Top of Dataset content

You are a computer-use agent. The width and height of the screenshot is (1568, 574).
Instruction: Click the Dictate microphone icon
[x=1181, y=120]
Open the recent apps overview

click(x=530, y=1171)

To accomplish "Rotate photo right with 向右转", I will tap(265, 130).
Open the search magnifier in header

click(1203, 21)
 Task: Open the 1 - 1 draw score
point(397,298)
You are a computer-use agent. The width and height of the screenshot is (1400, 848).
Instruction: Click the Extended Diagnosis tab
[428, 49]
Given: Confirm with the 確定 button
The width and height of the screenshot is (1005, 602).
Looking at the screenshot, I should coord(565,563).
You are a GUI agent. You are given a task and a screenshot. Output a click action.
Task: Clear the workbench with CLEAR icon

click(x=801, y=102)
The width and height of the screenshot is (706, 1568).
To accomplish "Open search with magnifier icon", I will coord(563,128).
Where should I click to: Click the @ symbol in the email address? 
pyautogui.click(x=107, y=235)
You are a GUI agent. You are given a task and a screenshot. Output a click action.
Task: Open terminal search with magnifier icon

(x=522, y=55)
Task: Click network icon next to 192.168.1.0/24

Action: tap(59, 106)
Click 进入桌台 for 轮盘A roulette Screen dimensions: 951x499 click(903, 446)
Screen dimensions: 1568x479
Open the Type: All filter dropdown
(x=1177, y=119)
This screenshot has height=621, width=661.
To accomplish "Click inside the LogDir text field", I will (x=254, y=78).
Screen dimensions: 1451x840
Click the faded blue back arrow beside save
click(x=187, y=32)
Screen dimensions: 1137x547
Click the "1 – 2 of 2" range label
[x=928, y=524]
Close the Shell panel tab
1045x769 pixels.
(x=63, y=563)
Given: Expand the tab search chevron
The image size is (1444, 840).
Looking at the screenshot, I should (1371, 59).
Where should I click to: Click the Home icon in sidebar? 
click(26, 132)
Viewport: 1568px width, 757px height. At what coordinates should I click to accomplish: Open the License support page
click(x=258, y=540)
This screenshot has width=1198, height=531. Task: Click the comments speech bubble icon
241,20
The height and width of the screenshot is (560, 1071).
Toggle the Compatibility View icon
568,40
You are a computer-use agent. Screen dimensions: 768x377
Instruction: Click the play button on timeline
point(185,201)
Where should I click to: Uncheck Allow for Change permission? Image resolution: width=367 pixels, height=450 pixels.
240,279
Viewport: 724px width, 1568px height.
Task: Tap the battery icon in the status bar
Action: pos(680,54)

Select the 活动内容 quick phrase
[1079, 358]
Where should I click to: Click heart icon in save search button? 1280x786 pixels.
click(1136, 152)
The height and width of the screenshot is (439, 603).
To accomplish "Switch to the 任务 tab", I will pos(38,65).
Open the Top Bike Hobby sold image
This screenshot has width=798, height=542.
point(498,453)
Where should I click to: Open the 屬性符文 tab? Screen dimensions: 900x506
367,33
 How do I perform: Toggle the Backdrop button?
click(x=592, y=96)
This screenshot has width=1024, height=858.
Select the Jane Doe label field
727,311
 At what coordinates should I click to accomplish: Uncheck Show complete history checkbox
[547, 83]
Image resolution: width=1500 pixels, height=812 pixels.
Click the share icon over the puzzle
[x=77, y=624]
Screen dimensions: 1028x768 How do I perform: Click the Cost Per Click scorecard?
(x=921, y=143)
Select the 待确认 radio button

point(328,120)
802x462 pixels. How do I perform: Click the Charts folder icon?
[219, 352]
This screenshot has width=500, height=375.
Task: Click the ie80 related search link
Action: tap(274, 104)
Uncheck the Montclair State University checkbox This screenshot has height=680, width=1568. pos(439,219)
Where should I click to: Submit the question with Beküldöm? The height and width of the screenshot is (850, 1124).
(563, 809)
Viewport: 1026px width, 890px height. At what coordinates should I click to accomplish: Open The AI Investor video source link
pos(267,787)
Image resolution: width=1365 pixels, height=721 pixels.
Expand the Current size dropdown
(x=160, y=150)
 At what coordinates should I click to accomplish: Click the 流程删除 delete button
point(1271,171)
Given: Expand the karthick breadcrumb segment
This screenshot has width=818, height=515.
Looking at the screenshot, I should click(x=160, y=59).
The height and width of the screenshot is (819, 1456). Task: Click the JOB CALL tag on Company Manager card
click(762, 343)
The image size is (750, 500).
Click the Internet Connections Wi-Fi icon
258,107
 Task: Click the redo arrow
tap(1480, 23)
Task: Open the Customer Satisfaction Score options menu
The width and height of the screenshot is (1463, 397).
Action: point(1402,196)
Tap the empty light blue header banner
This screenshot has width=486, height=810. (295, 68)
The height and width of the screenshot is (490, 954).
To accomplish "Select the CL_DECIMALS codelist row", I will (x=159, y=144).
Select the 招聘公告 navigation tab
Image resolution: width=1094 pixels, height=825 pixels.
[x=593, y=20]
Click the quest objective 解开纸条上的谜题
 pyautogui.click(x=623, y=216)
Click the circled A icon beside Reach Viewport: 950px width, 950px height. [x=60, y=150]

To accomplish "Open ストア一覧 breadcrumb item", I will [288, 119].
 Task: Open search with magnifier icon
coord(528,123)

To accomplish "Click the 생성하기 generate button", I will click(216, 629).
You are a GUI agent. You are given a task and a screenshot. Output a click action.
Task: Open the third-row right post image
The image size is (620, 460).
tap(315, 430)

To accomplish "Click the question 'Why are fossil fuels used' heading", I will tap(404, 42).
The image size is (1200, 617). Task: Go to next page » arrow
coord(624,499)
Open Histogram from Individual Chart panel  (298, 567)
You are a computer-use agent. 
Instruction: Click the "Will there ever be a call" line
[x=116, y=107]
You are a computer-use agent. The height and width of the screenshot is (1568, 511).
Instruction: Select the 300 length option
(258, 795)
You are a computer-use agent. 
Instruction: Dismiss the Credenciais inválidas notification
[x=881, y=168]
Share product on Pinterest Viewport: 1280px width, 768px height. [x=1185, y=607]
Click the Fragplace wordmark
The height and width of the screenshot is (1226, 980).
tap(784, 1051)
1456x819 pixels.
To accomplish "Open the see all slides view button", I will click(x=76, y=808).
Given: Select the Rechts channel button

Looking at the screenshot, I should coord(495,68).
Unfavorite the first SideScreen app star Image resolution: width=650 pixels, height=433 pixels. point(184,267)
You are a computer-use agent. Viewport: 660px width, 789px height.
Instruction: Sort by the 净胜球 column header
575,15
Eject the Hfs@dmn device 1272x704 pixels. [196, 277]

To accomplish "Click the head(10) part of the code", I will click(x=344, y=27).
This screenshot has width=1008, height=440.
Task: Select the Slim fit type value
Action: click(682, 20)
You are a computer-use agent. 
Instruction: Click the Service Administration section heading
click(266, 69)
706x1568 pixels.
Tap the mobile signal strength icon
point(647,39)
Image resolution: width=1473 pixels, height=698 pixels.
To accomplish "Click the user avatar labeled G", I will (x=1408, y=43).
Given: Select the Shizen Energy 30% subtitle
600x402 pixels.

Bottom of Dataset content

## Instructions to follow
Copy every line of the entries in which "breadcrumb" can be found.

## Final answer
Given: Expand the karthick breadcrumb segment
To accomplish "Open ストア一覧 breadcrumb item", I will [288, 119].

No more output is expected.